Passage given ::
↓↓↓
Saturday, 25 October 2014

The PINK SOFA meets Lorraine Mace


Lorraine Mace, who also writes as Frances di Plino, is another of the Crooked Cat writers. She is able to turn her hand to several genres: crime fiction, children's fiction and very witty articles for Writer's News. Like me, she does the occasional school visit to enthuse children about reading and especially about reading her books. I asked her to talk about one of these visits.


''As authors, one of the banes of our profession is that we very rarely get feedback from our readers. Sure, we get reviews on such sites as Amazon and Goodreads, but if one compares the number of sales to the number of reviews, it is clear that we have no idea what the vast majority of our readers think of our books.

Writing as Frances di Plino, I am the author of the D. I. Paolo Storey crime thrillers. On the first three in the series I have, in total across Amazon.co.uk and Amazon.com, just 81 reviews – and some of those are duplicated, appearing on both sites! As I know I sell far in excess of 81 copies each and every month, it means the ratio of reviewer to reader is somewhat skewed.

Under my real name, I write children’s novels. Recently, I had the opportunity to visit two schools to read to prospective readers – and this is where the point of the above information comes in. Suddenly, I moved from faceless author with invisible and mainly silent readers to a (slightly shaking) real person in front of a hall full of extremely visible (and potentially vocal) students.

If you intend to read to a large group of children, let me warn you here and now: it is not for the fainthearted!

At the beginning, they will gaze at you with such intensity you will be convinced your skirt is tucked into your underwear. Such is the power of their collective stare, even if you are male and know full well you are wearing trousers, you might still glance down to see if a bit of Victoria’s Secret (or Primark’s finest) is on show.

By the time you have stammered out who you are (if you can still remember) and told them the title of your book (ditto), you will be wondering how it is possible that only two minutes have passed out of the forty-five you have been allocated.
 
As soon as you begin reading, those intent little faces will switch off and you’ll wonder if you’re actually reading to yourself. I can honestly say I have never felt so alone as I did while reading Vlad the Inhaler at the first school. Every few lines, I took the opportunity to look up and engage with my listeners. At least, I would have done, if they had even glanced in my direction.

They looked out of the windows, stared at the ceiling, studied their feet, picked their noses, and generally gave the impression that they would rather be anywhere than in that hall, at that time, listening to my book!

By the end of the passage I’d selected, I felt completely demoralised and was on the point of vowing to give up writing completely. The hall was silent, the intent stares back, and it was with no real expectation of success that I asked: any questions?

The moment when a child put up her hand has stayed with me ever since. Her question? “Please, miss, where can I buy your book?”

That opened the floodgates. Hands shot in the air, attached to squirming bodies intent on gaining my attention. The questions were brilliant – showing they’d listened to every word. Nearly all the children dragged their parents in at the end of the day to buy a signed copy.
↑↑↑
Set exercise :: Reproduce the Lorraine Mace blog post above word for word, between "The moment when" and "a signed copy.", inclusive.

Collected data ::
↓↓↓
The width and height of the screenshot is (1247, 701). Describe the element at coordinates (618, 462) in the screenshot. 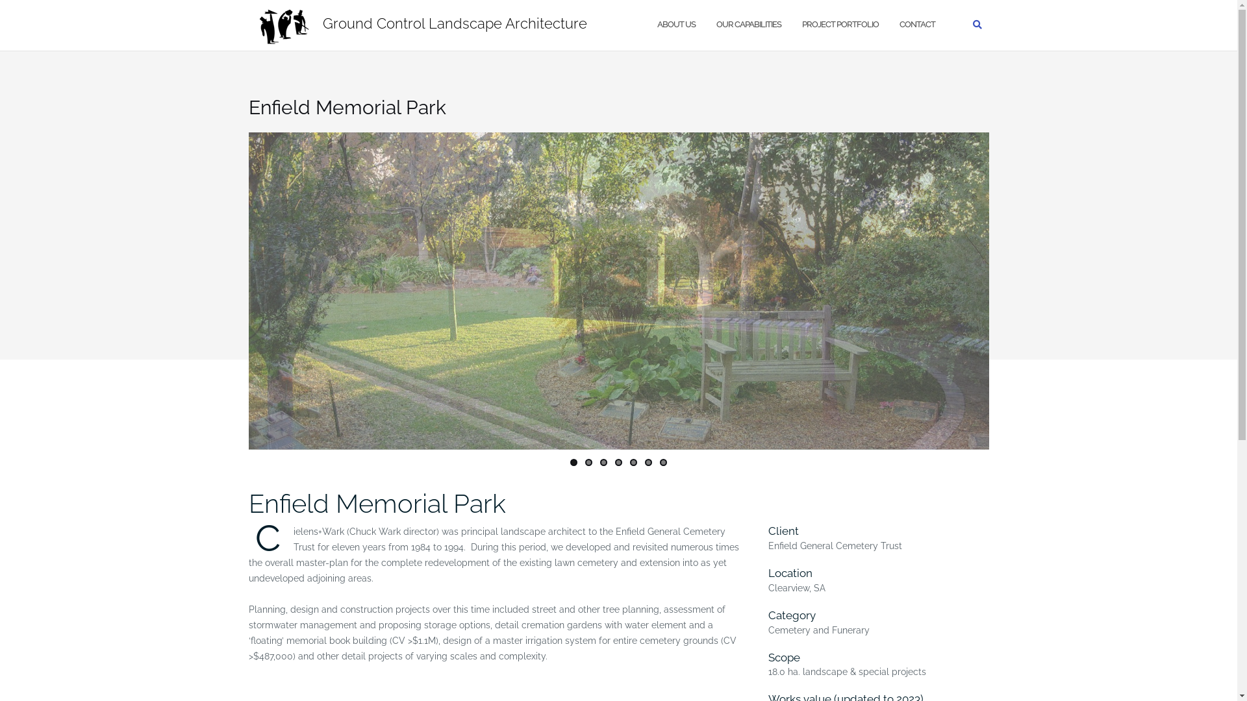

I see `'4'` at that location.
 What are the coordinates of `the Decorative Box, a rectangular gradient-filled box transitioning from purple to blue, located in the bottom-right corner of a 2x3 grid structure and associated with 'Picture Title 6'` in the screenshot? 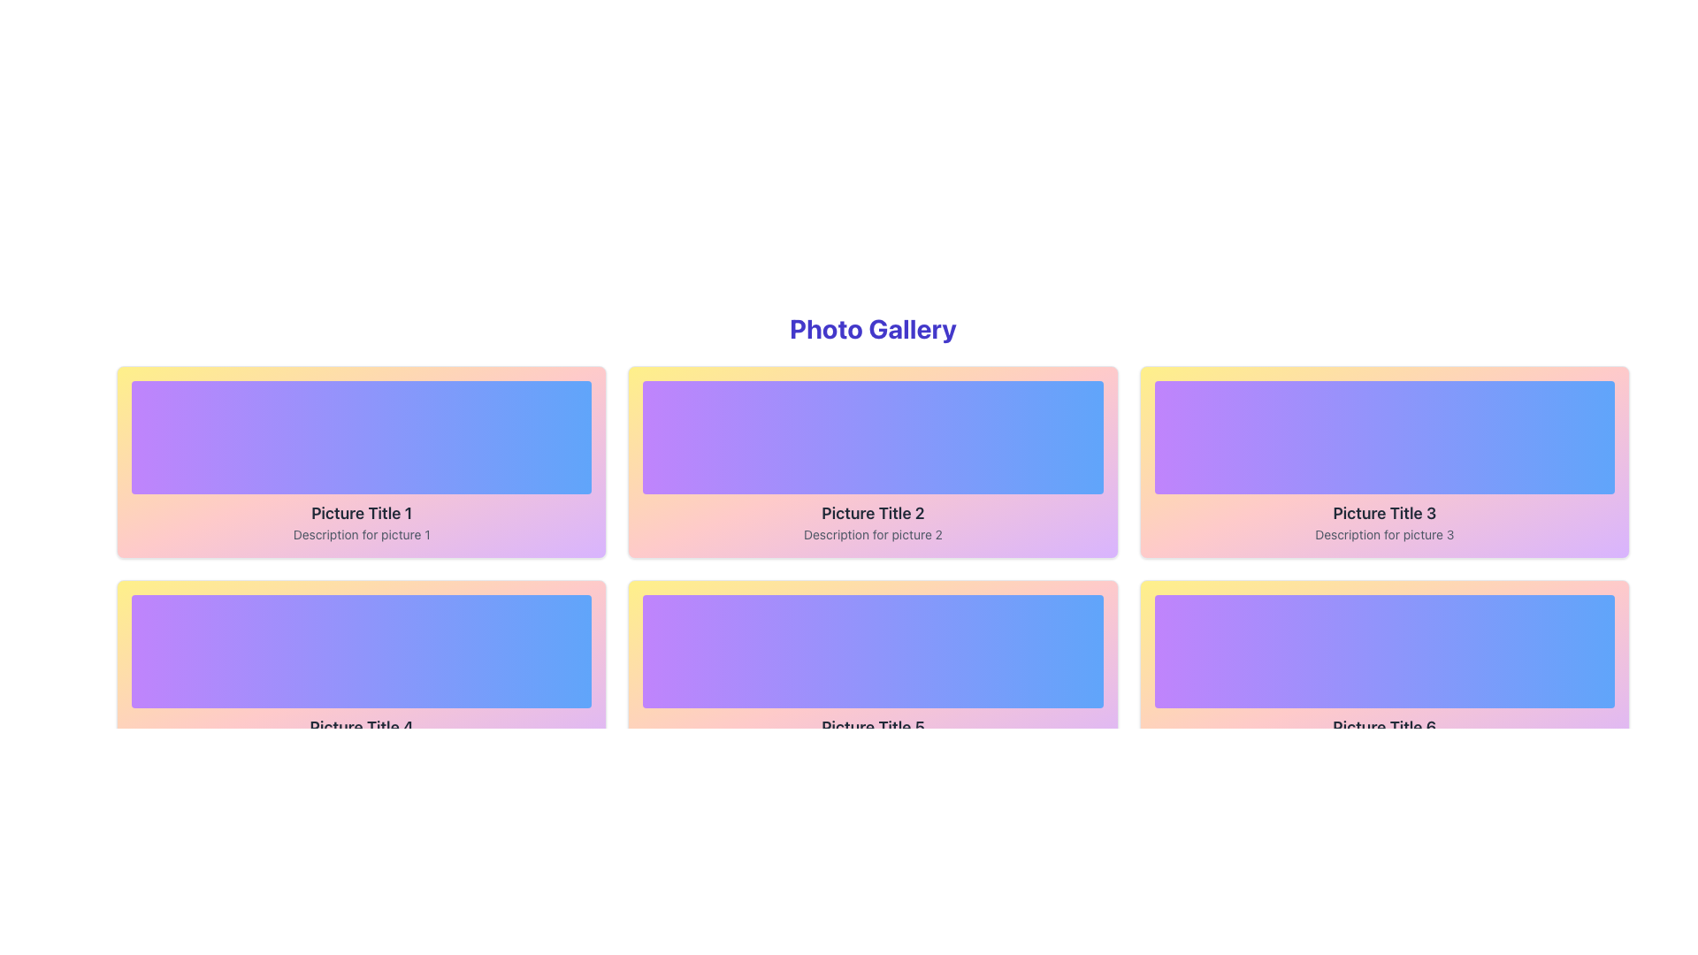 It's located at (1383, 651).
↑↑↑
Full answer ::
The moment when a child put up her hand has stayed with me ever since. Her question? “Please, miss, where can I buy your book?”

That opened the floodgates. Hands shot in the air, attached to squirming bodies intent on gaining my attention. The questions were brilliant – showing they’d listened to every word. Nearly all the children dragged their parents in at the end of the day to buy a signed copy.